[RECORDS FOR PROCESSING — start]

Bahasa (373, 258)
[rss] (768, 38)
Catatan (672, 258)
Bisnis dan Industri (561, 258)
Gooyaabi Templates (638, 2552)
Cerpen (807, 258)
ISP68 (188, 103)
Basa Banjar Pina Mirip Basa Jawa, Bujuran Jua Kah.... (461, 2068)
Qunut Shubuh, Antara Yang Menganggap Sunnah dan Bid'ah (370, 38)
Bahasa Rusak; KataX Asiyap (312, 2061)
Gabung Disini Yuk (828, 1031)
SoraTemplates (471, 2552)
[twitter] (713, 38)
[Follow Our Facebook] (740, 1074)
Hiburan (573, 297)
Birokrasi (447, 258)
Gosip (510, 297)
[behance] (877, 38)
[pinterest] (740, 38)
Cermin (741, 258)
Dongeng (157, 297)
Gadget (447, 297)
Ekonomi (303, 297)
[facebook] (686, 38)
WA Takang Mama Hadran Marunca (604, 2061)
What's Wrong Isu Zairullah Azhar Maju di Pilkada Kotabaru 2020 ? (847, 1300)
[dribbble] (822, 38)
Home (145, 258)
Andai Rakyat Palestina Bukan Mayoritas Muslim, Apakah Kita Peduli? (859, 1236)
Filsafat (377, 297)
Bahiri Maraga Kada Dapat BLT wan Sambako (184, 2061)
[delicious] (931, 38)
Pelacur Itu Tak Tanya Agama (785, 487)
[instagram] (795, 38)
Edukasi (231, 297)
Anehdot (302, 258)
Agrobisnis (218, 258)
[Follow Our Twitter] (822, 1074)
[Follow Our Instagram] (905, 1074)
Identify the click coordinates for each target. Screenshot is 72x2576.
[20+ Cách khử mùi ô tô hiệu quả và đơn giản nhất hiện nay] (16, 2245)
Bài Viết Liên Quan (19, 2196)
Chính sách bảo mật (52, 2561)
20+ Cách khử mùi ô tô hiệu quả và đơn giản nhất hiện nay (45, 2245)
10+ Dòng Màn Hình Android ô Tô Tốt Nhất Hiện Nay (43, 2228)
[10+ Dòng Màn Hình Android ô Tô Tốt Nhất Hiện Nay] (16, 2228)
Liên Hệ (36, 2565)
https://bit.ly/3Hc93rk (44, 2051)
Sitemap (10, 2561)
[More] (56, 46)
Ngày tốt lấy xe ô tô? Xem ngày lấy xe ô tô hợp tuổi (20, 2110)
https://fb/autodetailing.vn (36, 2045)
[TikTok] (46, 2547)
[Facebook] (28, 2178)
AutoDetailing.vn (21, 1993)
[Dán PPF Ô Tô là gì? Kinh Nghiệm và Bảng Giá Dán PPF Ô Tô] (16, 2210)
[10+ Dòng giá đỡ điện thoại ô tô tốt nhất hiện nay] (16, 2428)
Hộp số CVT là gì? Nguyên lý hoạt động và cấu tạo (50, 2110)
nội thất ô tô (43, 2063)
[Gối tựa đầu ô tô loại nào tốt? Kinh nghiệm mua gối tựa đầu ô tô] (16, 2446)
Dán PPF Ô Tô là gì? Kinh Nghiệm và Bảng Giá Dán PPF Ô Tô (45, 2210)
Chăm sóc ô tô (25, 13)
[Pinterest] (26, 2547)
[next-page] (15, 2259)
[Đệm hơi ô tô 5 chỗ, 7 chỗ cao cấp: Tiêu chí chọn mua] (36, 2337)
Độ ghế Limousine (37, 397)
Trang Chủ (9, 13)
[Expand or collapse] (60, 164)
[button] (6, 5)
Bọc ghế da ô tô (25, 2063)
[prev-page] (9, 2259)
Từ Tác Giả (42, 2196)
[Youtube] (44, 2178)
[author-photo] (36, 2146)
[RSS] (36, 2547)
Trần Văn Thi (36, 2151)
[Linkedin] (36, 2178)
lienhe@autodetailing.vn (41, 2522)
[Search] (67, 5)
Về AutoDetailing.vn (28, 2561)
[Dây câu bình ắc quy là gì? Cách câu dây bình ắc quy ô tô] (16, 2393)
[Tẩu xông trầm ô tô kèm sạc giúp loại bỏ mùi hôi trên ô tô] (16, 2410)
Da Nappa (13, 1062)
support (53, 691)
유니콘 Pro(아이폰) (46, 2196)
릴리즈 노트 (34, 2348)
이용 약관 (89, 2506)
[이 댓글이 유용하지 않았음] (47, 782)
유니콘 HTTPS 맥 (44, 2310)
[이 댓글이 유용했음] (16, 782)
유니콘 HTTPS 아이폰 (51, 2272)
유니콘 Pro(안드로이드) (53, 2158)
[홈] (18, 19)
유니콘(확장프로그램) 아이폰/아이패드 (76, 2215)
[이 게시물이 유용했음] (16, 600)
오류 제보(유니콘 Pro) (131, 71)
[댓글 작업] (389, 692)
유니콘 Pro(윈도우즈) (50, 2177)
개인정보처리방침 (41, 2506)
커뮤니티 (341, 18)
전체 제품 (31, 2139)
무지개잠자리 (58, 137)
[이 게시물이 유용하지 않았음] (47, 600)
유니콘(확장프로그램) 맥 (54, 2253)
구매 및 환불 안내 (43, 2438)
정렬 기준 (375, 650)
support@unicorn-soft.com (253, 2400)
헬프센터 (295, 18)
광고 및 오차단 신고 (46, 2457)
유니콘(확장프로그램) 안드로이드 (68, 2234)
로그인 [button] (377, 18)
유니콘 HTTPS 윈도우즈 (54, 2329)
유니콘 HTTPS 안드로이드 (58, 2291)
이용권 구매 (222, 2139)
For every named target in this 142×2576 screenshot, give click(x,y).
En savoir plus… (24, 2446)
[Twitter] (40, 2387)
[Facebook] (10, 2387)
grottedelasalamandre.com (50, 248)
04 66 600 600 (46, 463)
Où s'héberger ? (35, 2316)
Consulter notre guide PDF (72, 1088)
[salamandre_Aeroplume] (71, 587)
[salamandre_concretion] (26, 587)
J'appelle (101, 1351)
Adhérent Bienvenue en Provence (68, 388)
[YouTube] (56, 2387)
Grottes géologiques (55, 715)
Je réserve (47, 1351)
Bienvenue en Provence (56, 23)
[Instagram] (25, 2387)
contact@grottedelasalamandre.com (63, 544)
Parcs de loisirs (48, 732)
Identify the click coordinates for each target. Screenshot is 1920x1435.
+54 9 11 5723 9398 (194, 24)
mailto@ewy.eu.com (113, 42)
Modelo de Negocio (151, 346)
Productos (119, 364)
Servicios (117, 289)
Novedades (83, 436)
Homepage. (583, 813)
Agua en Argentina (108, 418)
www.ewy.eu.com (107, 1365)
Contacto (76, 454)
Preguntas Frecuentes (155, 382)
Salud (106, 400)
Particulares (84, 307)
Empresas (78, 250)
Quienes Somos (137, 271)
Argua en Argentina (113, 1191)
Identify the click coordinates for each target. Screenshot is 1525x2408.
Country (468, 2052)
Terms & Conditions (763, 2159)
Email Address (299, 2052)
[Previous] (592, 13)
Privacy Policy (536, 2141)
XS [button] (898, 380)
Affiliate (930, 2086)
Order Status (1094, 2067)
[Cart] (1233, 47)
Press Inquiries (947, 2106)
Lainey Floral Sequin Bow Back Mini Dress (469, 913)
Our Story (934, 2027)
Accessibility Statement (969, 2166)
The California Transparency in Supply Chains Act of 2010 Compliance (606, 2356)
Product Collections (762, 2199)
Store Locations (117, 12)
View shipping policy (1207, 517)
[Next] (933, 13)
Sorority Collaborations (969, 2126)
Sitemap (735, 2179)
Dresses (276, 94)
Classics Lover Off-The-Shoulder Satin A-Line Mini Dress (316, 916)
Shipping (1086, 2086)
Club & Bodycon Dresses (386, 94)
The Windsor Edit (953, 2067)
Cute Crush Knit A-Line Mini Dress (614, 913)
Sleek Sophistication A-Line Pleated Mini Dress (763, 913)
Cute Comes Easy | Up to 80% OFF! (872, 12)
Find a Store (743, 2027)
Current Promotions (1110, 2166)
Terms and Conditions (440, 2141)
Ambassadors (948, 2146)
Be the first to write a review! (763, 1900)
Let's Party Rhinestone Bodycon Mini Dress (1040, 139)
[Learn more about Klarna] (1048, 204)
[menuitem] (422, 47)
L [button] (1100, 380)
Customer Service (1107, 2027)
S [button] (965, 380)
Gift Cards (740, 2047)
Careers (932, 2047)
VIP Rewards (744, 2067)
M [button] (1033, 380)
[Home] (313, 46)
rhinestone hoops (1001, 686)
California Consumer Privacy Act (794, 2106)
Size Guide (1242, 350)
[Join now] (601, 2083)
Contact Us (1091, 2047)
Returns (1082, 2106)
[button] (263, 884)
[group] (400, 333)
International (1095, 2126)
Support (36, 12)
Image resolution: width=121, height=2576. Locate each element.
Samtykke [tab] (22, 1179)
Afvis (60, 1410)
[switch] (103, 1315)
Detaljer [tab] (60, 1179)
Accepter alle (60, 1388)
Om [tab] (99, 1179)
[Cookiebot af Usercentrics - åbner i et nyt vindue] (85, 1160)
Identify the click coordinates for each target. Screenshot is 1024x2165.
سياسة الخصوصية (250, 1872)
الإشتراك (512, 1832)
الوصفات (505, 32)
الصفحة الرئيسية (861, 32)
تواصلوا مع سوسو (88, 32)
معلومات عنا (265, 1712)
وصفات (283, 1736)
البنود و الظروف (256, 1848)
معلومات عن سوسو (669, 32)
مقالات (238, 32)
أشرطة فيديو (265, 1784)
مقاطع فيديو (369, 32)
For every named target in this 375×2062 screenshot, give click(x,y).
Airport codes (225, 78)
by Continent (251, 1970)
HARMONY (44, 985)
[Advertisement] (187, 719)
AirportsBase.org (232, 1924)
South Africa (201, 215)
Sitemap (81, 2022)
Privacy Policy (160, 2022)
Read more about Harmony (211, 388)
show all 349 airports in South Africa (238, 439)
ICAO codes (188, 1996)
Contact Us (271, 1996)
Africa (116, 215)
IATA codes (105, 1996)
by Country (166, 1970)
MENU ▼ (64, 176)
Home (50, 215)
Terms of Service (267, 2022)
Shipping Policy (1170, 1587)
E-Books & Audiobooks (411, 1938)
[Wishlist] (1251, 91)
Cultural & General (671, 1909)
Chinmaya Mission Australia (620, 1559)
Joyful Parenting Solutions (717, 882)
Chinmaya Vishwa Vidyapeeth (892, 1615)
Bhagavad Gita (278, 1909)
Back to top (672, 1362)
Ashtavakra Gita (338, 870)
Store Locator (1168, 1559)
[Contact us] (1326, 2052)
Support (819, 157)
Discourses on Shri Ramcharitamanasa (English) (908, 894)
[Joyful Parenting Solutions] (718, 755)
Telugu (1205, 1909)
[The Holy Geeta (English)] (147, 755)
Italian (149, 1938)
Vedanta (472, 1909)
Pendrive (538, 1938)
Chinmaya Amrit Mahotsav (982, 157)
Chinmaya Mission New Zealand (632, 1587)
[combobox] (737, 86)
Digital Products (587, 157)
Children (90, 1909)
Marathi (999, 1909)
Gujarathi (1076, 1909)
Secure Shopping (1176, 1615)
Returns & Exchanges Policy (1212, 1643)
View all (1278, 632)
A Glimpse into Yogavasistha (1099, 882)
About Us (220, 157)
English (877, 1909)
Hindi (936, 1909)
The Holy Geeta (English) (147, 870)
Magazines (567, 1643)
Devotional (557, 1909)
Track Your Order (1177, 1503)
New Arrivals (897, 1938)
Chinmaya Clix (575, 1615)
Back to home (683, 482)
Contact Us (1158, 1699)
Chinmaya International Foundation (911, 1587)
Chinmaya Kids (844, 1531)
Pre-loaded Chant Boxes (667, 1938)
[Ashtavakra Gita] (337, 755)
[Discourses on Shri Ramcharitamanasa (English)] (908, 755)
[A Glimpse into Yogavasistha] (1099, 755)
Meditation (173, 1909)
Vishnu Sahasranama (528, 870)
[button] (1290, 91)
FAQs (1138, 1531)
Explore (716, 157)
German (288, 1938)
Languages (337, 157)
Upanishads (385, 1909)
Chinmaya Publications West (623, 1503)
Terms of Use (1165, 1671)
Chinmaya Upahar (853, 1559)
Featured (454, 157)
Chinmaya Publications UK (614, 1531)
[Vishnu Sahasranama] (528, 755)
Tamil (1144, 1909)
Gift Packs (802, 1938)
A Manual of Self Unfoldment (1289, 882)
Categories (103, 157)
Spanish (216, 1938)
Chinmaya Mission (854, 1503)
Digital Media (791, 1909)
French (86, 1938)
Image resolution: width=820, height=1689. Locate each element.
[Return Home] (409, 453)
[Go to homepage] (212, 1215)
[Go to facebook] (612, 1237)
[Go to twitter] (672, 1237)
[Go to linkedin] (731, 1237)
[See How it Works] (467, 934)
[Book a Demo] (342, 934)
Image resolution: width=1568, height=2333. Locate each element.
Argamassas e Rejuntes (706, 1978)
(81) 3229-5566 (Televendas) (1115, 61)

[RECORDS FOR PROCESSING — finish]

Return exactly, and only, the lines from the start of the listing through the line with "WA Takang Mama Hadran Marunca (604, 2061)".

Bahasa (373, 258)
[rss] (768, 38)
Catatan (672, 258)
Bisnis dan Industri (561, 258)
Gooyaabi Templates (638, 2552)
Cerpen (807, 258)
ISP68 (188, 103)
Basa Banjar Pina Mirip Basa Jawa, Bujuran Jua Kah.... (461, 2068)
Qunut Shubuh, Antara Yang Menganggap Sunnah dan Bid'ah (370, 38)
Bahasa Rusak; KataX Asiyap (312, 2061)
Gabung Disini Yuk (828, 1031)
SoraTemplates (471, 2552)
[twitter] (713, 38)
[Follow Our Facebook] (740, 1074)
Hiburan (573, 297)
Birokrasi (447, 258)
Gosip (510, 297)
[behance] (877, 38)
[pinterest] (740, 38)
Cermin (741, 258)
Dongeng (157, 297)
Gadget (447, 297)
Ekonomi (303, 297)
[facebook] (686, 38)
WA Takang Mama Hadran Marunca (604, 2061)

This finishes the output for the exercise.